As his life ebbed away the chief executive apologised for the ” insensitive ” way the medical staff treated him over his wishes to be resuscitated .
Doctor was ” Grim Reaper”
Wendy said “One morning a Doctor came into Robert’s room and stood at the end of his bed rather akin to The Grim Reaper and read out a list of the areas Robert had his Cancer in his body. Robert already knew about everything. It was just the way it was done he felt they had written him off. It was a point of justification by the Hospital without mentioning the Hospital acquired infection Robert had caught courtesy of St.Helier Hospital telling him the Cancer was going to kill him instead. “
The weekend before he died was the worst.

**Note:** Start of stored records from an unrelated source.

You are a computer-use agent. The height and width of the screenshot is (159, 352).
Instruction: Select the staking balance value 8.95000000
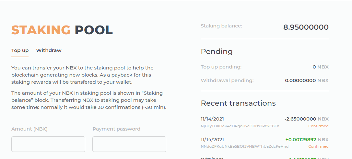(x=306, y=27)
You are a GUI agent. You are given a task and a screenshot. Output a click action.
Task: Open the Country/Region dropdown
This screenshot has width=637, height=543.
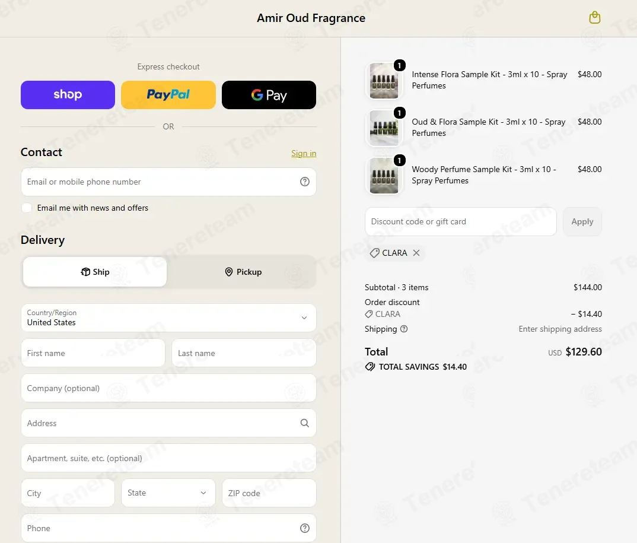168,318
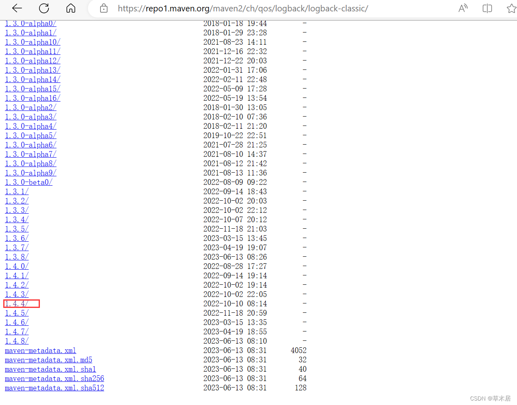Click inside the address bar
Image resolution: width=517 pixels, height=405 pixels.
click(x=244, y=8)
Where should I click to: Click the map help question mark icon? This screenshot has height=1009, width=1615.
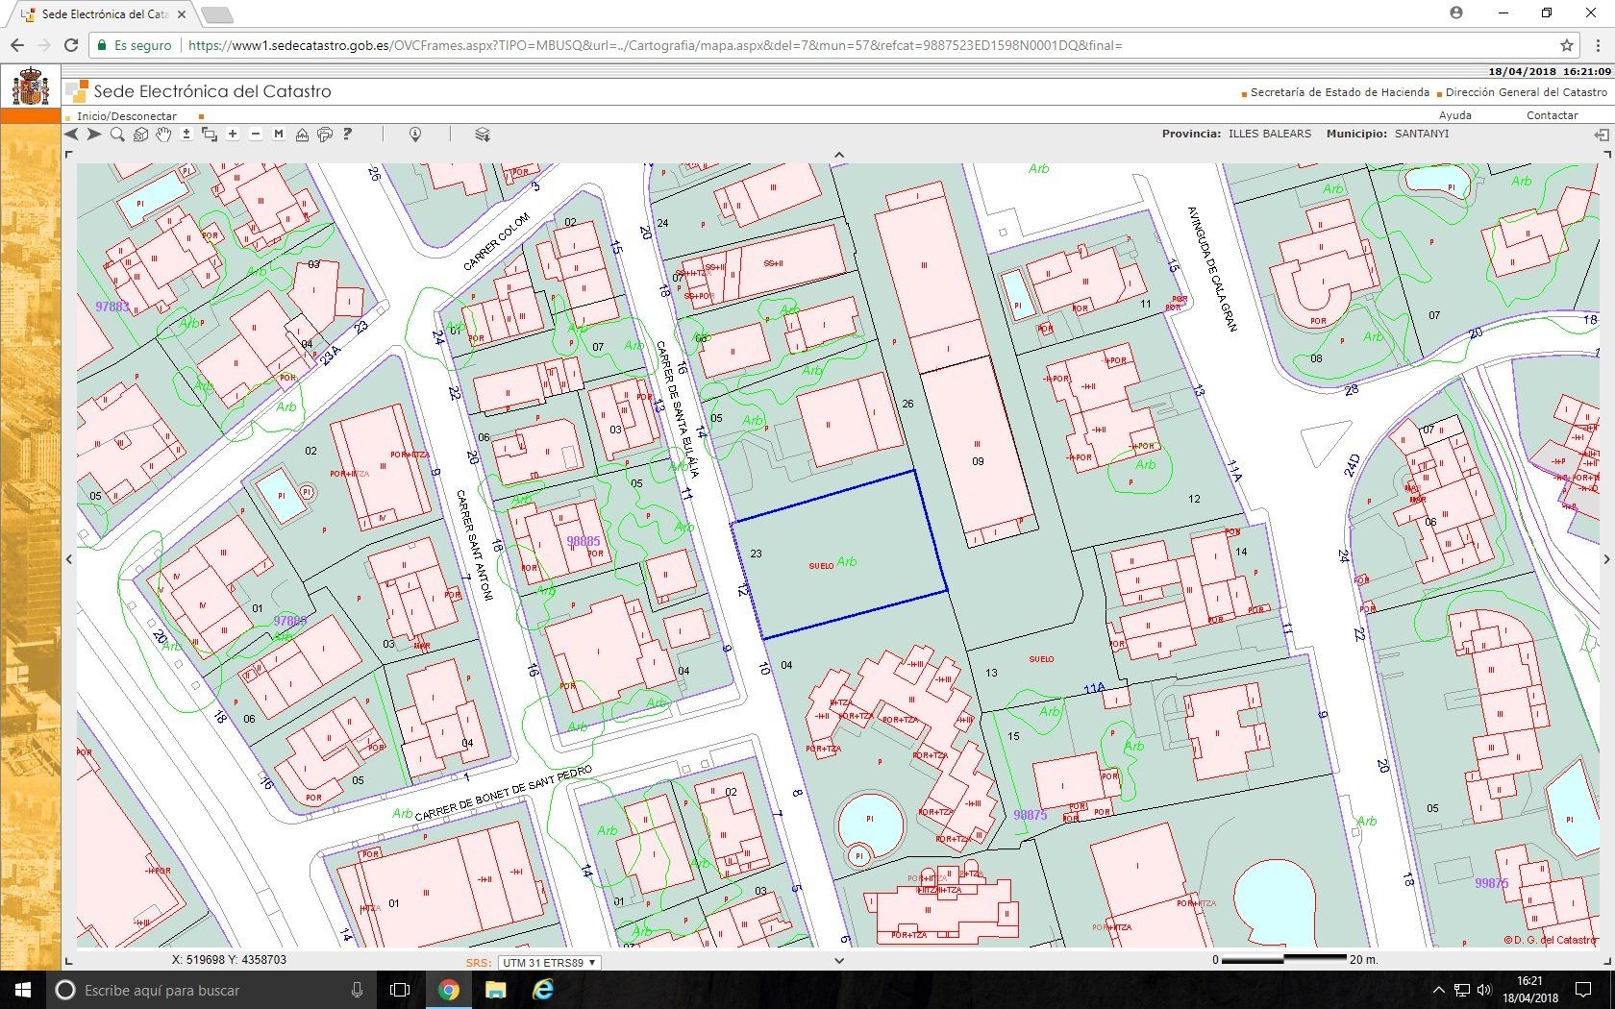pos(348,135)
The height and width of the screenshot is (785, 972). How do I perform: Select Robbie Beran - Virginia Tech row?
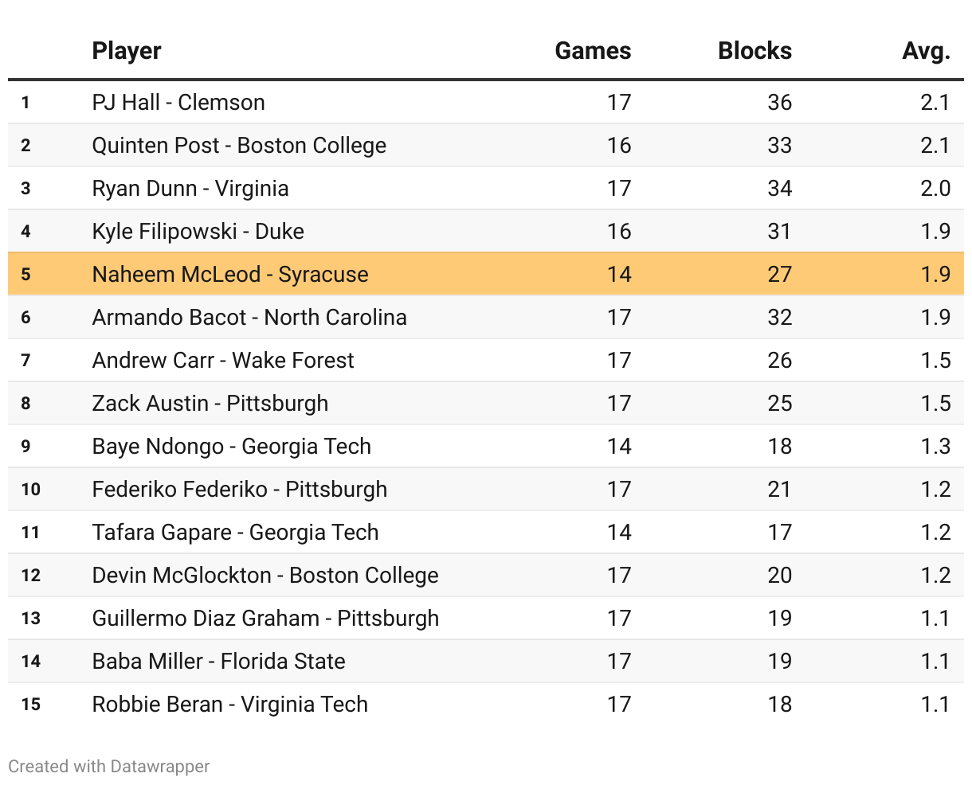[230, 705]
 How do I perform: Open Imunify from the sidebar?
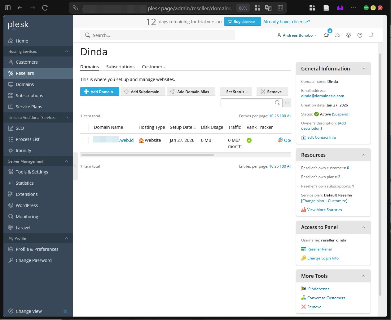pyautogui.click(x=23, y=151)
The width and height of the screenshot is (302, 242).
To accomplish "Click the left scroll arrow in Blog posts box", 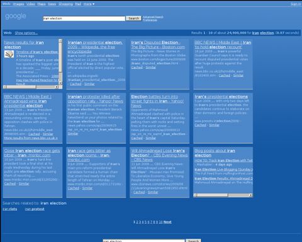I will click(x=195, y=195).
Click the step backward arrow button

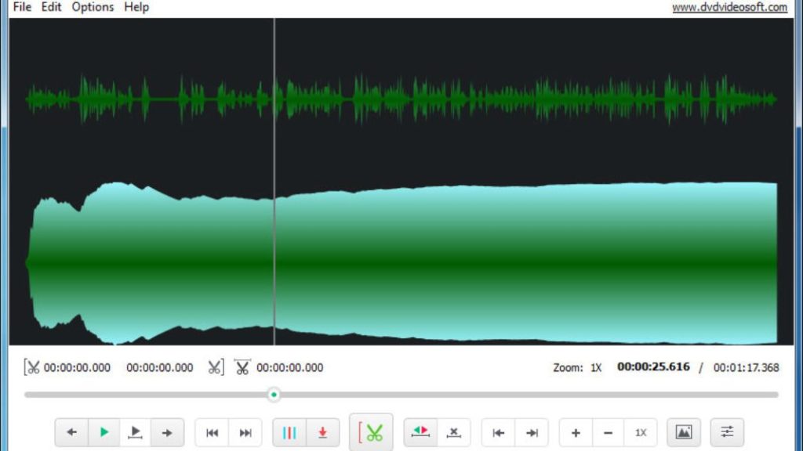coord(71,432)
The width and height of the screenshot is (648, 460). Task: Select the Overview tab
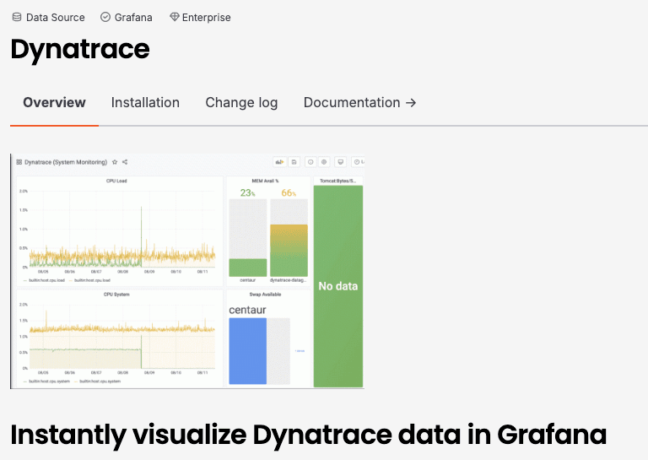(x=54, y=102)
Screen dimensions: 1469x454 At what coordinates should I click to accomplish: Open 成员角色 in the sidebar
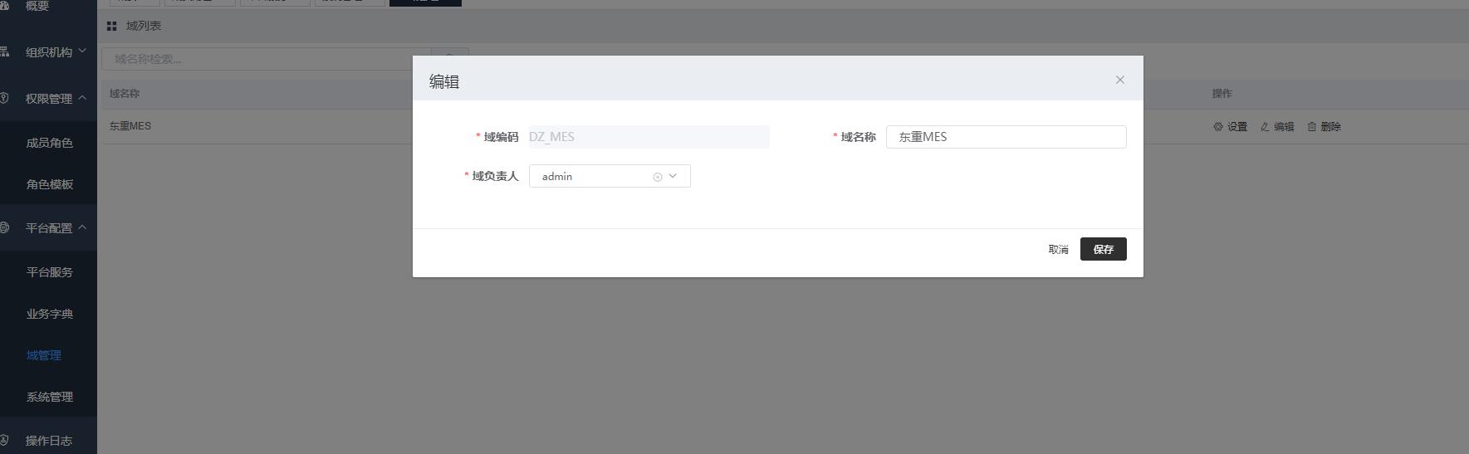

He was visited by his 92 year old mother and brother who found him unconscious. His wife stayed with him but found nurses were not bothered to see him and finally workman came in to repair taps just he was about to die.
The chief executive has apologised for this. ” I am extremely sorry that we did not respond with compassion and understanding to your request for nursing support at the end of Mr Shepherd’s life. I am very disappointed that you endured this situation alone and can only apologise that we failed you”.
Even after his death mistakes were made. His initial death certificate airbrushed out the bacterial infection and his cremation notice described Mr Sheppard as retired when he was still working for the Met Police.
” I will never forgive St Helier hospital “
Wendy said:” Dying with dignity was something not given to Robert. I will never forgive St.Helier Hospital. It’s failures towards Robert were ‘swept under the carpet’ by the Hospital management. My complaints were misconstrued to make St.Helier look in a better light and incidents that happened weren’t recorded in Robert’s medical notes so I am told. “
The Ombudsman’s report concluded: “We have found failings with the support doctors and nurses gave to Mr D[Robert Sheppard] and Ms N[Wendy Sheppard] in the final stages of his life, and that Mr D’s privacy was interrupted in the final moments of life. We also found a failing with how nurses responded to Ms N’s requests for hand sanitiser. What happened led to a loss of dignity for Mr D and made his death even more upsetting than it already was for Ms N.1
The Ombudsman rejected Wendy’s concern about the hospital bacterial infection – weakly citing that for data protection reasons it could not investigate other people. It also said it had no power to investigate mistakes in death certificates. Another example of the weakness of the Ombudsman system.